NOTE: Exhibited part has not supported PCI Express bus because of high licensing fees, and the project's main business plan was focused on embedded platforms.

==DMP “MAESTRO” and “MAESTRO-2G” Technology==
===“MAESTRO” Technology===
“MAESTRO” is a sophisticated technology developed by modeling various computer graphics algorithms for later hardware implementation on proprietary solutions so that they can be built on silicon as advanced graphics solutions based on customer demands.

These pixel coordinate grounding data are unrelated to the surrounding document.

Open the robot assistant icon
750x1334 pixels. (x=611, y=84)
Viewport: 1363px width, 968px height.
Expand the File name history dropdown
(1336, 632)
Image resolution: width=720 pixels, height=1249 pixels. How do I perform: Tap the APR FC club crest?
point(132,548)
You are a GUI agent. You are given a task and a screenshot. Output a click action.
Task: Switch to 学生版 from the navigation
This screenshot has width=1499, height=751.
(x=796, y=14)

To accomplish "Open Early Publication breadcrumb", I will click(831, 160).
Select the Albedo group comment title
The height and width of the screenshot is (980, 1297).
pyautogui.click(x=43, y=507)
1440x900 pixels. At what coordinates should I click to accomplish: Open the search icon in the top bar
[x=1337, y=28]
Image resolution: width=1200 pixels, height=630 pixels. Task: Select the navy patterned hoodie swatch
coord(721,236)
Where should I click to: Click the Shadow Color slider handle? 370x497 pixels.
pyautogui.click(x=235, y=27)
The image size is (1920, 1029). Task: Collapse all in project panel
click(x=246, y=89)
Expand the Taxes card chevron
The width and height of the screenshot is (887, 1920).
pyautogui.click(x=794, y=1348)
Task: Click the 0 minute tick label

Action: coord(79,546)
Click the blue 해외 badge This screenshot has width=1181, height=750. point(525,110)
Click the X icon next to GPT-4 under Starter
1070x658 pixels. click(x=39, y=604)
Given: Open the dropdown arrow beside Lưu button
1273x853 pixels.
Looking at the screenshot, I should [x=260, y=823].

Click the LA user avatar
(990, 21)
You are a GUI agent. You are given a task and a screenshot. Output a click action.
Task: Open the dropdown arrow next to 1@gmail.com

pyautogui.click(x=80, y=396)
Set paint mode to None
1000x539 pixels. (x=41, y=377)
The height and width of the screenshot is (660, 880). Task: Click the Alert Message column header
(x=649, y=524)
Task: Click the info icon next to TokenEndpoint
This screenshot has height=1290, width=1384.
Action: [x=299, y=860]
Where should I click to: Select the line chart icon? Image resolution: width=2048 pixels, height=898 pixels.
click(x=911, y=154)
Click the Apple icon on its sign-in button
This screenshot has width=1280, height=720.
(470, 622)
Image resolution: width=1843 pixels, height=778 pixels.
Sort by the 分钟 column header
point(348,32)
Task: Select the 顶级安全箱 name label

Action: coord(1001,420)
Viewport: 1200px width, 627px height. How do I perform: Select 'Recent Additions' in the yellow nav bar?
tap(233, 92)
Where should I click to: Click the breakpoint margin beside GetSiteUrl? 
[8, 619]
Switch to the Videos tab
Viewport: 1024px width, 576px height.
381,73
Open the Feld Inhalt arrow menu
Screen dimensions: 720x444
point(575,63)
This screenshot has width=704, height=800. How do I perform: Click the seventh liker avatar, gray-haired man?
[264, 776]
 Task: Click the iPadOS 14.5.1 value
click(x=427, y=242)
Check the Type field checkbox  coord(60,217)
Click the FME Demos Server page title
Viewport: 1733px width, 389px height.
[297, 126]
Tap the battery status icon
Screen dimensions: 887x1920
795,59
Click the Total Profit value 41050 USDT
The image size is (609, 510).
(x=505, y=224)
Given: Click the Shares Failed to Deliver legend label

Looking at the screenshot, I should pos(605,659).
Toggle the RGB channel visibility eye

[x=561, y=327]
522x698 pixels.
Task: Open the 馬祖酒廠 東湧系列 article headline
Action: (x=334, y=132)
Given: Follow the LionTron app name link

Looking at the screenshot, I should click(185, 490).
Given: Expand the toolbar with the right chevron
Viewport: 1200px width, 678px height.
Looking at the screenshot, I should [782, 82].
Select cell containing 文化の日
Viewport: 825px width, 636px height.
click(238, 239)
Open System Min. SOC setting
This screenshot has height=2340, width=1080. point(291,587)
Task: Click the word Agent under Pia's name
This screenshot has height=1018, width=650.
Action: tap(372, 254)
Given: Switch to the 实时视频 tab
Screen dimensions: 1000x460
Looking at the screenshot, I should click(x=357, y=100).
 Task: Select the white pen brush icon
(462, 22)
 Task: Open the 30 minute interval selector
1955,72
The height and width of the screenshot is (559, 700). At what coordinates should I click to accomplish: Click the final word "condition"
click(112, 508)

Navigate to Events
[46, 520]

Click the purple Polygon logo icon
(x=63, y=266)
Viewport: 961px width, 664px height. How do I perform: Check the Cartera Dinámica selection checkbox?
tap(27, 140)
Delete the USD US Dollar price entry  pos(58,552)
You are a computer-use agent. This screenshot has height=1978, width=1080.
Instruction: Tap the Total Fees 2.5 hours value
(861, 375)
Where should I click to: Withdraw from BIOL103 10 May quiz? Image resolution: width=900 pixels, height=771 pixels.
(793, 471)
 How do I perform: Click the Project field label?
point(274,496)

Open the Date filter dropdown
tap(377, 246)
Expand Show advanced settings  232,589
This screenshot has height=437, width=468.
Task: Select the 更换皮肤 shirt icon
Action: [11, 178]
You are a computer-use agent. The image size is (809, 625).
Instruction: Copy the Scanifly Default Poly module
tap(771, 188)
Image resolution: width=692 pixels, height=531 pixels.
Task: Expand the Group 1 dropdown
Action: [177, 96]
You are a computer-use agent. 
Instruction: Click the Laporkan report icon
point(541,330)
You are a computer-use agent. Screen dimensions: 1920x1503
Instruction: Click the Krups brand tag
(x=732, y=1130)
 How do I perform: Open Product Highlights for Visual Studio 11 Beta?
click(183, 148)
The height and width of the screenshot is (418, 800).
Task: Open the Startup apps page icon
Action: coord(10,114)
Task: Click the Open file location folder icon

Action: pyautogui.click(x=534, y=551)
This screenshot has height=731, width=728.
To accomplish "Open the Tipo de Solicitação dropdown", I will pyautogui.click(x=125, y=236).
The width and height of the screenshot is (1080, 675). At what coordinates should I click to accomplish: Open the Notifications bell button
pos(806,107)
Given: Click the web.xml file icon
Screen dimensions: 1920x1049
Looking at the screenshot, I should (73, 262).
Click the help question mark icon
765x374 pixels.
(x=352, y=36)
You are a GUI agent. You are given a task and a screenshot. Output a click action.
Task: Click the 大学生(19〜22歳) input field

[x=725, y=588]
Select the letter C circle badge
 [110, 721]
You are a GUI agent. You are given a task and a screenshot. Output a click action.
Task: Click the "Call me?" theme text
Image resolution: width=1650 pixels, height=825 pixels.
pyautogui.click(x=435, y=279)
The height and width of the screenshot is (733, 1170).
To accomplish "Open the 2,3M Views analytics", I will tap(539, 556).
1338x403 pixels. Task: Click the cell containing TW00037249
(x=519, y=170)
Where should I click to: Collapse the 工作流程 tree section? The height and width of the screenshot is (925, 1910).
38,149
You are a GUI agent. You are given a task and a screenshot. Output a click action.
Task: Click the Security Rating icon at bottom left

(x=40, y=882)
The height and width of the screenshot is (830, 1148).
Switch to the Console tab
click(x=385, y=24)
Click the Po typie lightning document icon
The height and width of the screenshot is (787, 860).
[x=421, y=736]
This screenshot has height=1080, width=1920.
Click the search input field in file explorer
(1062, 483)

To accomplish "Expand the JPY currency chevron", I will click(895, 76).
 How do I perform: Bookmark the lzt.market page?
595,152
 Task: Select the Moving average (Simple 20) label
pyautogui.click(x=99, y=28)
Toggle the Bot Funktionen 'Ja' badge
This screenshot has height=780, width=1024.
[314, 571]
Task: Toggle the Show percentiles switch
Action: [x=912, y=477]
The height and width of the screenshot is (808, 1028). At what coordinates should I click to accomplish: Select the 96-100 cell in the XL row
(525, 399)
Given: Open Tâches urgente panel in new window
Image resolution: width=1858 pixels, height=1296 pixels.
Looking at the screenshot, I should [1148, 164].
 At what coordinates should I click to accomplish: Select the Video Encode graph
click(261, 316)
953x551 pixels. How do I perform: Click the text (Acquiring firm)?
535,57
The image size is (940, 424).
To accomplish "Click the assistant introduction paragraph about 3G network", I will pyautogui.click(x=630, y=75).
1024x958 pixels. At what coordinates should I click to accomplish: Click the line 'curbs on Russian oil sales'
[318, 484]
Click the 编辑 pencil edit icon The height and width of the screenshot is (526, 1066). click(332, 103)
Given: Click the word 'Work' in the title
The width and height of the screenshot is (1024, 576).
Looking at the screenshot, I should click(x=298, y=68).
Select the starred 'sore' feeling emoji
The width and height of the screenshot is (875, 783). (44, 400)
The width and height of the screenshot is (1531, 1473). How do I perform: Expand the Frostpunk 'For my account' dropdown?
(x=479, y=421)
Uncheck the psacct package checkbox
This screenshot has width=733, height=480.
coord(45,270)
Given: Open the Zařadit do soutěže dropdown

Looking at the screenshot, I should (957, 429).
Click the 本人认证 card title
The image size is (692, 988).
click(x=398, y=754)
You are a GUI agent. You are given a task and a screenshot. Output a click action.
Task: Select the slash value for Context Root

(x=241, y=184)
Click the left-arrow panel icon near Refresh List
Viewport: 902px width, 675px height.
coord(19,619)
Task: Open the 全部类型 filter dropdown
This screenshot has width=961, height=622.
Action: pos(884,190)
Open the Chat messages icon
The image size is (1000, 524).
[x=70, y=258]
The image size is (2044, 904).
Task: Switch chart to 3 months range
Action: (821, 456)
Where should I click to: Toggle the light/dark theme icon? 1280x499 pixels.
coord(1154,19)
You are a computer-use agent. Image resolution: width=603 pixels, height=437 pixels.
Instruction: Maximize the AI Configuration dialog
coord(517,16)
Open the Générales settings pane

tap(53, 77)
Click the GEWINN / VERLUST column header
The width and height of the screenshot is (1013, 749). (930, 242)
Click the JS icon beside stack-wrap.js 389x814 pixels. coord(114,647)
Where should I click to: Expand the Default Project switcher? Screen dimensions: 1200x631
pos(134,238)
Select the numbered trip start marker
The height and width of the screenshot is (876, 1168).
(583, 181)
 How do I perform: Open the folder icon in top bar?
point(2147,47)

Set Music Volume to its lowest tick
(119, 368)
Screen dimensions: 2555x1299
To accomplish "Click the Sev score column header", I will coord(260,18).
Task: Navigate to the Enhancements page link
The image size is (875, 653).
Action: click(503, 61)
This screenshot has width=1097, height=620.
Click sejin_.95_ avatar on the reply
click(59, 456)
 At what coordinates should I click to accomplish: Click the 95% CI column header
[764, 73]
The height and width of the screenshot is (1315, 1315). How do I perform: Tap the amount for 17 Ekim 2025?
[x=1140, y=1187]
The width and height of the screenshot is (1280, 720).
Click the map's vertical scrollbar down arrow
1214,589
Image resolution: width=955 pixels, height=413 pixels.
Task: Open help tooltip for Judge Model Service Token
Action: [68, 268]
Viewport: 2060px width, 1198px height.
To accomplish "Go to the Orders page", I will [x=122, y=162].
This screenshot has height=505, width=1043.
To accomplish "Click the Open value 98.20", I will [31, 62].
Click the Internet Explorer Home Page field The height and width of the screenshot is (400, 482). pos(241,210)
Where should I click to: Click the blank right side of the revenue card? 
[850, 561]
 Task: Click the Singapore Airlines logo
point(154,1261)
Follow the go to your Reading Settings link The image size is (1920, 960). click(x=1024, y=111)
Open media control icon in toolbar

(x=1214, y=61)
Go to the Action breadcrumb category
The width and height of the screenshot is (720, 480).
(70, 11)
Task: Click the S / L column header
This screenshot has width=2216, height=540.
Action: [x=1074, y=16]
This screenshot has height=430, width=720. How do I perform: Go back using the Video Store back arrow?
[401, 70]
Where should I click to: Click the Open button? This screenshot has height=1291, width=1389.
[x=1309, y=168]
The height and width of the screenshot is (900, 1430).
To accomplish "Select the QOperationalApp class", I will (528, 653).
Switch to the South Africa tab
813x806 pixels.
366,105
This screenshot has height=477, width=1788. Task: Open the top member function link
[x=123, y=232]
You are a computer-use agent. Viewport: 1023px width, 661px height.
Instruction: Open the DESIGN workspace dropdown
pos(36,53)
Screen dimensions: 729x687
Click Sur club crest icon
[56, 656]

“MAESTRO” technology features:
- Shading Maestro (previously known as Material Maestro) - bidirectional reflectance distribution function (BRDF), subsurface scattering (SSS), which enable fast eye-candy rendering with various combinations of light reflection modeling to run at a higher resolution
- Figure Maestro - figure processing technology that executes within the primitive processing, it includes geometry processing (Geometry Shader --"Geo Shader") and generating polygon subdivision ( Tessellation)
- Shadow Maestro - shadow rendering enhancement which combines innovative shadow map generation method and shadow filtering process in generating shadow that applies to the final display space, and thus enable creation of beautiful partial soft-edged shadows and self shadows.
- Particle Maestro - providing support for high-quality rendering of fuzzy objects which needs specific particle projection, quickly drawing gaseous form objects and beautifully renders clouds, smoke, gas and other fuzzy objects
- Glare Maestro - hardware support for rendering lens flare and glare textures

===“MAESTRO-2G” Technology===
“MAESTRO-2G” technology is further refinement of previous “MAESTRO” generation focused on ability to render images at even higher resolutions by reducing processing contents size and memory bandwidth usage, and thus contributing to reducing energy consumption at the system level.

“MAESTRO-2G” technology additionally features:
- Mapping Maestro - rendering algorithms for embedded graphics systems based on the texture mapping (specifically bump mapping, cube mapping, multitexturing, etc.) and procedural texturing reduced contents size and memory bandwidth requirements an by that improves overall application performance and removes any notion about previously supported Glare Maestro feature.